■ PROVIDED RECORDS ■

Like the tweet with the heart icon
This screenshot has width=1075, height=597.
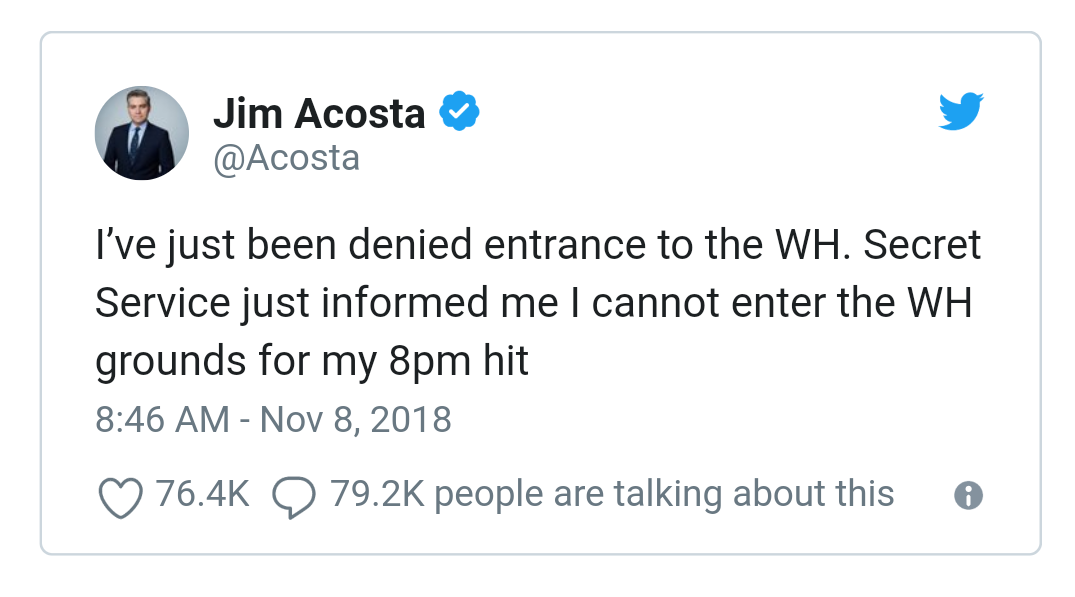click(x=119, y=498)
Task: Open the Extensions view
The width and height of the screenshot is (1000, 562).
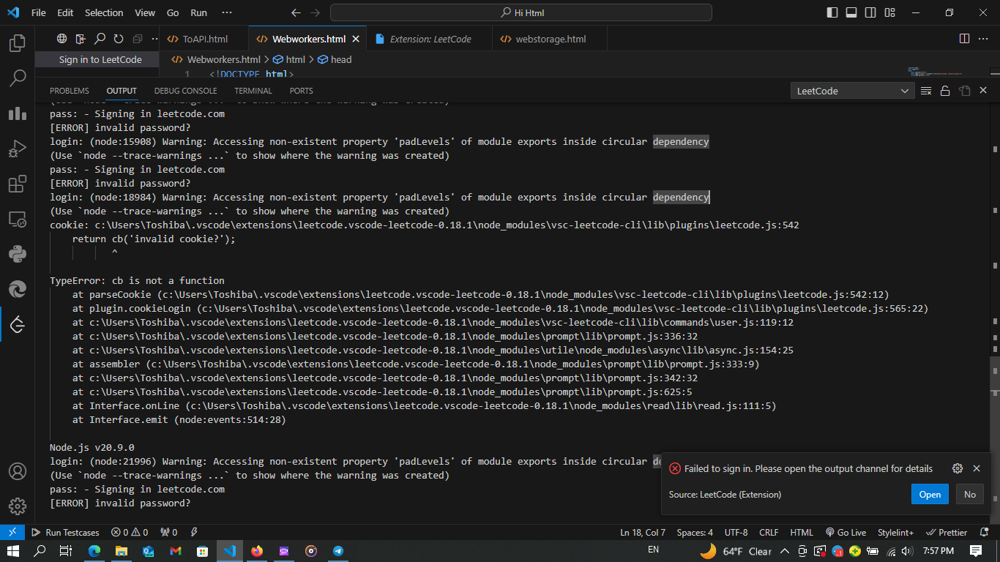Action: pyautogui.click(x=17, y=184)
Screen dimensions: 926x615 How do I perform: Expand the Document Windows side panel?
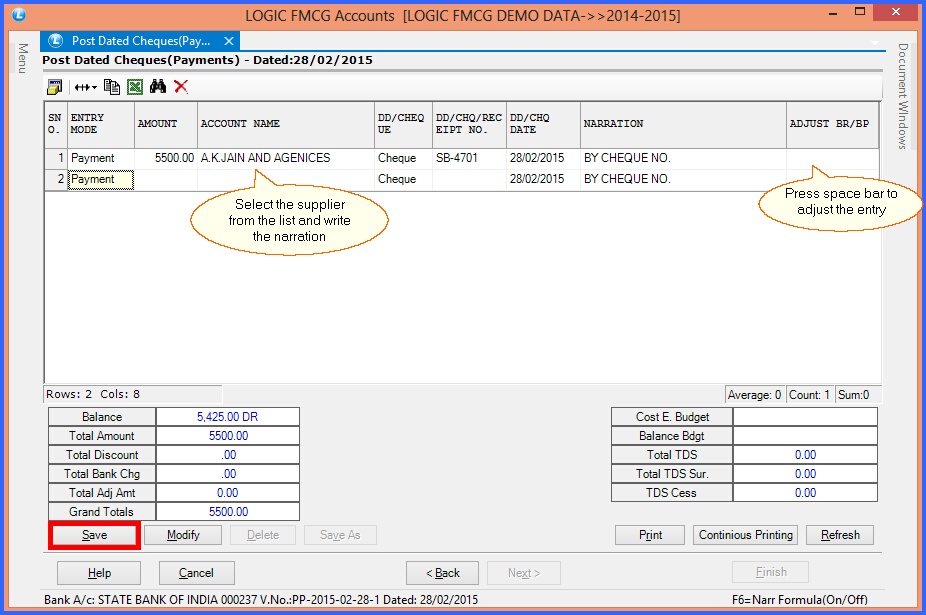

■ EXERCISE BRIEF ■
When you reach the line with "Task: Open the Extensions view" in the entries above, start copying, and go on word for word to the last line; skip any picture.

■ SOLUTION FOR THIS PROBLEM ■
Task: Open the Extensions view
The width and height of the screenshot is (1000, 562).
Action: pyautogui.click(x=17, y=184)
Screen dimensions: 926x615 How do I perform: Expand the Document Windows side panel?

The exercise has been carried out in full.